Kekawatiran warga ini sangat beralasan. Mengingat kebutuhan air di hotel akan sangat jauh lebih besar dibanding dengan masyarakat sekitar. Dengan demikian sumber air yang digali juga akan lebih dalam dibanding dengan sumur milik warga. Rata-rata sumur warga sebelumnya hanya berkedalaman maksimal 12 meter, kini harus ditambah kedalamannya menjadi 15 meter. Ini berarti bahwa muka air tanah sudah semakin turun. Air tanah terkonsentrasi pada sumur hotel yang mempunyai kedalaman sekitar 80 meter. 65 meter lebih dalam dari sumur masyarakat.
Pembangunan hotel ini adalah salah satu permasalahan yang muncul dari mudahnya Pemerintah Kota Yogyakarta mengeluarkan ijin pendirian hotel. Hotel menjadi marak dibangun di hampir seluruh wilayah kota. Kebijakan yang bertujuan untuk meningkatkan Pendapatan Asli Daerah (PAD) menjadi kontra produktif karena masyarakat kota harus berebut air dengan pihak hotel. Ini menjadi kekawatiran yang mendalam bagi sebagian masyarakat. Hingga muncul gerakan yang disebut dengan “Yogya asat”
Namun patut disayangkan bahwa gerakan ini hanya bersifat protes terbuka oleh sebagian dari masyarakat yang mempunyai kesadaran akan gawatnya keadaan ini. Masyarakat yang ada di sekitar hotel, justru semakin bingung. Tidak tahu harus berbuat apa dan bagaimana?. Masyarakat harus bergerak sendiri menentang terusiknya sebuah kenyamanan. Air yang sudah berpuluh keturunan mereka nikmati secara cuma-cuma, dan berlimpah, kini terancam untuk tidak bisa dinikmati. Maka dengan segala upaya mereka melawan pembangunan hotel, seperti yang dilakukan masyarakat tersebut di atas.
Hal-hal yang kemudian dilakukan oleh masyarakat di Jalan Tamansiswa itu antara lain:
·Membentuk Gugus Tugas Pemantau Pembangunan Hotel
Sebenarnya pihak hotel sebelumnya sudah melakukan sosialisai kepada masyarakat melalui perwakilan dari Ketua RT dan RW di sekitarnya. Dalam sosialisasi ini diketahui rencana pembangunan hotel.
§Hotel yang semula hanya bintang 2 akan naik kelas manjadi bintang 5
§Bangunan fisik akan diperluas dengan banguan gedung 20 lantai dan dengan adanya basement.

### Data
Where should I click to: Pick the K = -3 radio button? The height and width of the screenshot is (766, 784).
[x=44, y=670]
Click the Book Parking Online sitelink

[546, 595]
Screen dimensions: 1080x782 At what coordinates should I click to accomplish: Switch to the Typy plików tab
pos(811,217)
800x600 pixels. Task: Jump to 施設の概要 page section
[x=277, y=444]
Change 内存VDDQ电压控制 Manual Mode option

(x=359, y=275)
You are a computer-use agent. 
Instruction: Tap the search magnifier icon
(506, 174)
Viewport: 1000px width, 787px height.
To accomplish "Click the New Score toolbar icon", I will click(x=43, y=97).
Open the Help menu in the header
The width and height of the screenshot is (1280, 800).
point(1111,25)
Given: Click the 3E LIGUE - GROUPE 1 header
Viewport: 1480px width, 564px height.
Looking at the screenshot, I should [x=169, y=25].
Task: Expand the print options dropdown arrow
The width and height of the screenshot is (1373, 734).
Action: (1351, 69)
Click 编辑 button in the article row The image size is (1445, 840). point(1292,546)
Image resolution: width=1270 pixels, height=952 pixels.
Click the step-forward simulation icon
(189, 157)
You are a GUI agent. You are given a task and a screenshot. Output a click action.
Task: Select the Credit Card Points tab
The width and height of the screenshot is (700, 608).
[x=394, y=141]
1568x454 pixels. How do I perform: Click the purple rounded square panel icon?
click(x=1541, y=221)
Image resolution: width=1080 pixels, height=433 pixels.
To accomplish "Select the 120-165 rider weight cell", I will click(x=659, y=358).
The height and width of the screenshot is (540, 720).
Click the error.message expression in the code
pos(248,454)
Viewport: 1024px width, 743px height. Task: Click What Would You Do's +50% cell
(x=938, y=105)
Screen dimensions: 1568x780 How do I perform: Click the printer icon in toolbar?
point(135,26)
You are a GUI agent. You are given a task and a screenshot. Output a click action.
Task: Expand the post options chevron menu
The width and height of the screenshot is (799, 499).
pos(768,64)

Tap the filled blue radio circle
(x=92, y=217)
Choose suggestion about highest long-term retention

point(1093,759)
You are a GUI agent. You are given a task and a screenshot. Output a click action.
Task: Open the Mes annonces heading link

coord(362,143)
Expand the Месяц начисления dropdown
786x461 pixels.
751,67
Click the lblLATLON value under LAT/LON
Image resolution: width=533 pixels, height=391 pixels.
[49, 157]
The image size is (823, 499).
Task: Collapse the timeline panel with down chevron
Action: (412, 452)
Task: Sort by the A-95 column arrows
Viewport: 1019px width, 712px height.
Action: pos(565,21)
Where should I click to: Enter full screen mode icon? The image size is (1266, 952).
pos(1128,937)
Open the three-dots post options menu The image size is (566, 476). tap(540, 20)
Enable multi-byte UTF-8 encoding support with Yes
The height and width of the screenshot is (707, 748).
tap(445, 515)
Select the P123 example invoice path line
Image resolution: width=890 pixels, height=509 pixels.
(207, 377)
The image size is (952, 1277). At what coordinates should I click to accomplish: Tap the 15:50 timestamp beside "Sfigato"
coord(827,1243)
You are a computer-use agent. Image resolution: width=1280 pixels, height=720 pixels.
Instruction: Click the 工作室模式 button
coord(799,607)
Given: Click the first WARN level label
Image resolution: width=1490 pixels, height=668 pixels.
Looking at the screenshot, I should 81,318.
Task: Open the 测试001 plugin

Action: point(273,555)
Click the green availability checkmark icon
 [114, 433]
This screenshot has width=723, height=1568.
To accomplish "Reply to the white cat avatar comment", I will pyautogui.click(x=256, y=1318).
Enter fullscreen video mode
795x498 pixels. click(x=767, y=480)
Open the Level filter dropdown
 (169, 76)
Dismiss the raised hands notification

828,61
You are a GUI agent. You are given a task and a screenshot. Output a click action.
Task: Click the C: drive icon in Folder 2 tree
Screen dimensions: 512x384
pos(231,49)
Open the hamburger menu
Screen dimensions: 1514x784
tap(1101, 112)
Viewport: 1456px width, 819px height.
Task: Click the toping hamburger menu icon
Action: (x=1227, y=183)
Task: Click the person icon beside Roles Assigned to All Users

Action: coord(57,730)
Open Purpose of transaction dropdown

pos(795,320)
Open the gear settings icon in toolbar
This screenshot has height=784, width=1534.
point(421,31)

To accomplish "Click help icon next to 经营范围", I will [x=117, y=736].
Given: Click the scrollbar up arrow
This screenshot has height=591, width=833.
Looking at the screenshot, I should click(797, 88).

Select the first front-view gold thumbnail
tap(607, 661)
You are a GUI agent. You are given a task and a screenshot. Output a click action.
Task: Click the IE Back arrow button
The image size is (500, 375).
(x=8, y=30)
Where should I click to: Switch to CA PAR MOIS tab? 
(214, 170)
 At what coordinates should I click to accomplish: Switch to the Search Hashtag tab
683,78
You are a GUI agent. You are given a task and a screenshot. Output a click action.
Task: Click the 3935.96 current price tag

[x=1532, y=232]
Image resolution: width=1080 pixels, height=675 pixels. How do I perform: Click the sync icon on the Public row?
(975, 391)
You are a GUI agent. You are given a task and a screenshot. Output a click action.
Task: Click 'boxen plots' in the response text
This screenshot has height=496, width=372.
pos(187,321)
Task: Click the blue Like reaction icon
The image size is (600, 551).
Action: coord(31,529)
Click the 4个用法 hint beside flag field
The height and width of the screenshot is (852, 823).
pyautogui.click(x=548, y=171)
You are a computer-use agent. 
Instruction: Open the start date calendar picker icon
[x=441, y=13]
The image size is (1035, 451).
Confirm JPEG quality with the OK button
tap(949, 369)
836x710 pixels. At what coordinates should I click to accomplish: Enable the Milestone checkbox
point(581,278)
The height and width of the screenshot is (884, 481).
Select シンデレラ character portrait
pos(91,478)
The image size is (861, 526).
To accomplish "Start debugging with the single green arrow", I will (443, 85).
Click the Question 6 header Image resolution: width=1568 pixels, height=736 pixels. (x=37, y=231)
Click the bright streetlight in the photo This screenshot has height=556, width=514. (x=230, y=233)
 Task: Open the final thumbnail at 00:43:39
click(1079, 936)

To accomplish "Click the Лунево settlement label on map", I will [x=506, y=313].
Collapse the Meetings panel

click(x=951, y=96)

### Latihan 1
Salin kata demi kata bagian artikel tentang hotel dan air tanah di Yogyakarta, semuanya mulai dari "Kekawatiran warga ini" turun sampai "dari sumur masyarakat.".
### Latihan 2
Sebutkan semua angka bersatuan meter yang muncul dalam artikel tentang hotel dan air tanah di Yogyakarta.
### Latihan 3
Lanjutkan artikel tentang hotel dan air tanah di Yogyakarta dari kalimat terakhirnya.

### Hasil Latihan 1
Kekawatiran warga ini sangat beralasan. Mengingat kebutuhan air di hotel akan sangat jauh lebih besar dibanding dengan masyarakat sekitar. Dengan demikian sumber air yang digali juga akan lebih dalam dibanding dengan sumur milik warga. Rata-rata sumur warga sebelumnya hanya berkedalaman maksimal 12 meter, kini harus ditambah kedalamannya menjadi 15 meter. Ini berarti bahwa muka air tanah sudah semakin turun. Air tanah terkonsentrasi pada sumur hotel yang mempunyai kedalaman sekitar 80 meter. 65 meter lebih dalam dari sumur masyarakat.

### Hasil Latihan 2
12 meter, 15 meter, 80 meter, 65 meter

### Hasil Latihan 3
§Kebutuhan air akan menggunakan sumur yang penggaliannya sampai zona tekan (artesis) dengan demikian tidak mengganggu sumur milik masyarkat.
Dari tiga hal di atas maka jelas bahwa keadaan sumur masyarakat akan sangat terganggu. Dengan memperluas bangunan hotel maka secara matematis akan bertambah pula volume dari kamar hotel. Dari ratusan bisa menjadi ribuan. Bisa kita hitung berapa kebutuhan air yang akan dipakai memenuhi kebutuhan tamu-tamu hotel.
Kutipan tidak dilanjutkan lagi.